Tania Blackwell
Veil, Mixed media installation, Project Gallery, Geelong 2023
Batesford Limestone Quarry is located in the Moorabool River valley at Batesford, just outside Geelong. The limestone in this quarry formed during the Early to Middle Miocene, some 15 million years ago. It was thought that a tropical or semi-tropical sea covered this inland area at this time due to the rich fossilised elements discovered. These include lace corals, algae, and sea urchins, along with whales and sharks, from which an abundance of fossilised shark teeth has been found. The Fyansford Clay layer that lies over the limestone deposit is more recent and contains different fossil typologies due to the different water depths and conditions, these fossils include corals, molluscs, and the rare pearly nautilus (Pescott, 2017).
My interest in this site is based on revealing ecological trauma, deep matter, and the narratives within.
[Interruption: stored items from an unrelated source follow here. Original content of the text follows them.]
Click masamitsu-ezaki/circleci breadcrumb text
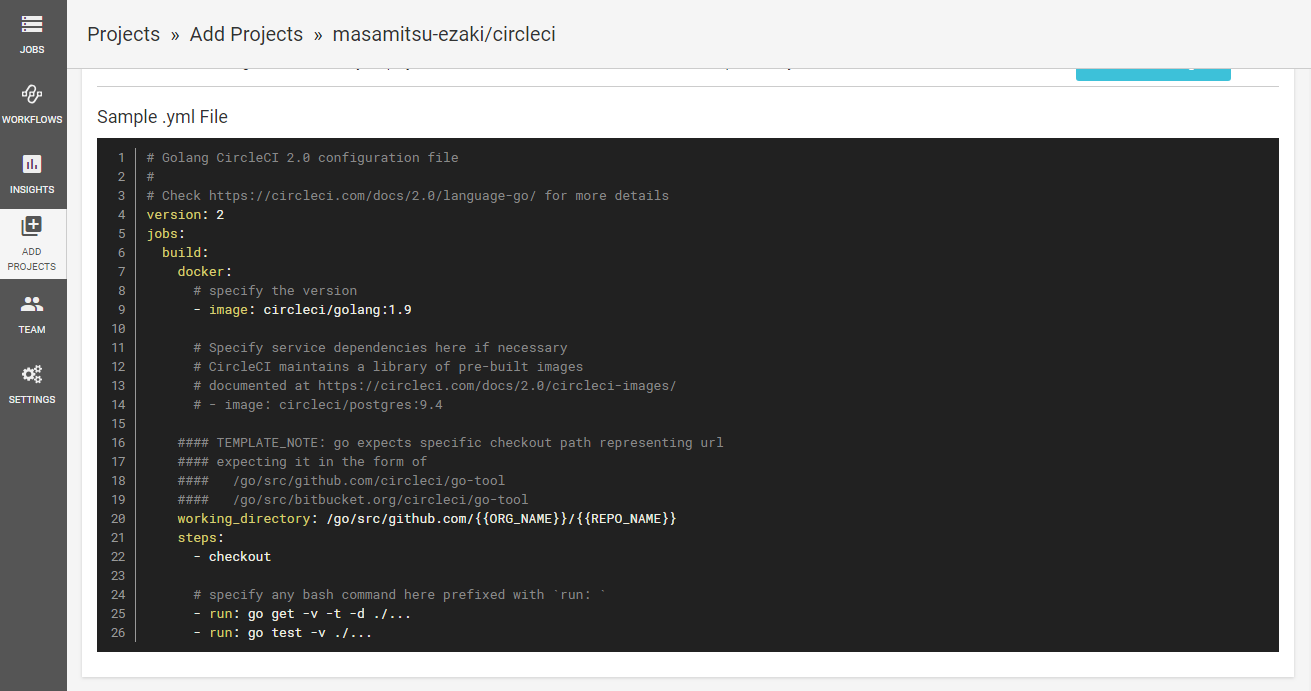Image resolution: width=1311 pixels, height=691 pixels. [444, 34]
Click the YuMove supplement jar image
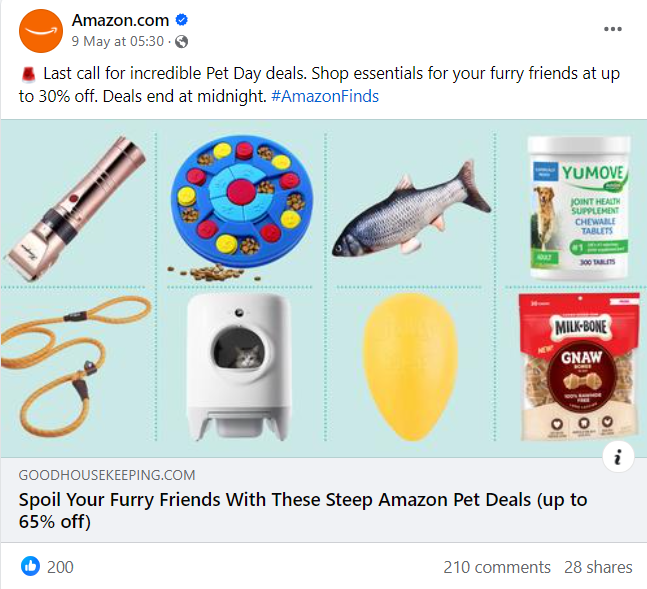 (x=579, y=208)
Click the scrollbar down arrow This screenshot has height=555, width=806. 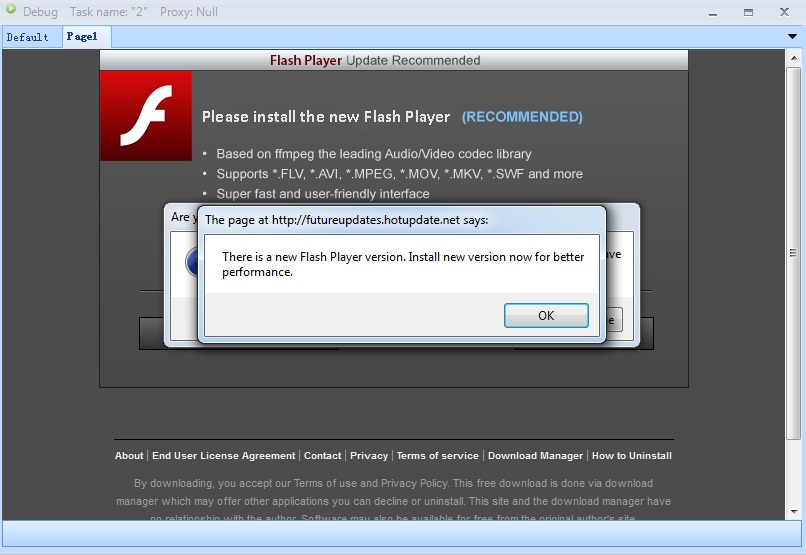click(x=794, y=511)
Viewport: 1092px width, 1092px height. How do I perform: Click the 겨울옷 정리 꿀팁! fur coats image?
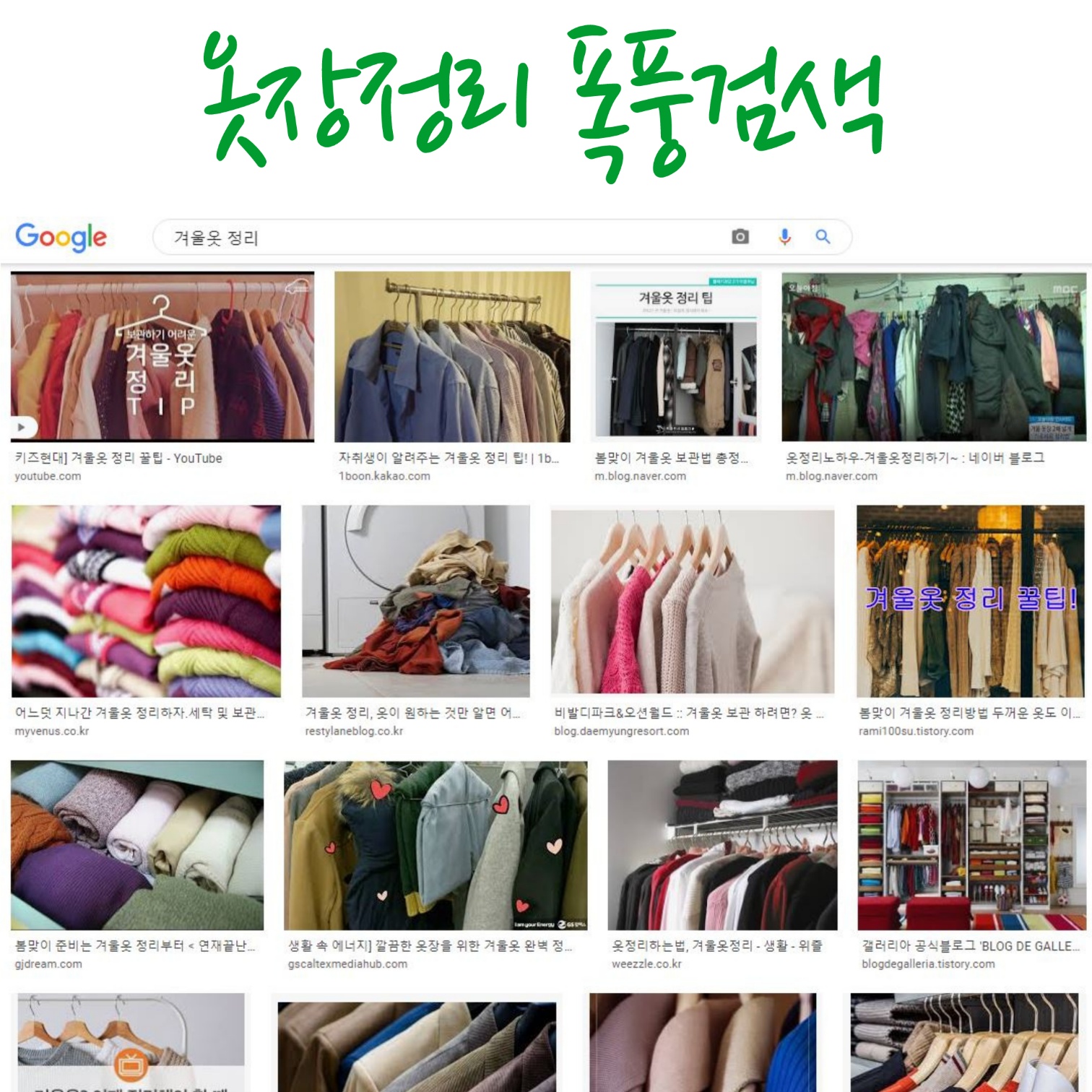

Since colonial invasion, settler and convict ancestors have pillaged the landscape, creating deep open cuts in the landscape to extract mineral deposits that formed over 25,000 years leaving deep biological and cultural wounds. In the blink of an eye.
Drawing on the industrial heritage of Geelong and the Batesford Quarry my work explores the tension between the layers of the geological formations dating back to the Early to Middle Miocene. Loose but constrained, fragile yet strong, folded layers of whiteness move through the limestone curves. Through feminine sensibilities that reference the body, the landscape is covered in a white romantic veil as her form shifts and moves unconformably through deep time. Visibly revealing memories and stories through matter while remaining unseen.
Pescott, T. (2017). Birds and Botanists: A Field Naturalist’s History of Geelong. Belmont, Victoria.
Tania Blackwell is an artist and creative producer, she holds a Bachelor of Fine Arts with Honours, RMIT University, a Master of Landscape Architecture, from Melbourne University and is currently a PhD Candidate at Deakin University. Memory, trauma and haunting in landscapes are recurring themes throughout her research and creative practice.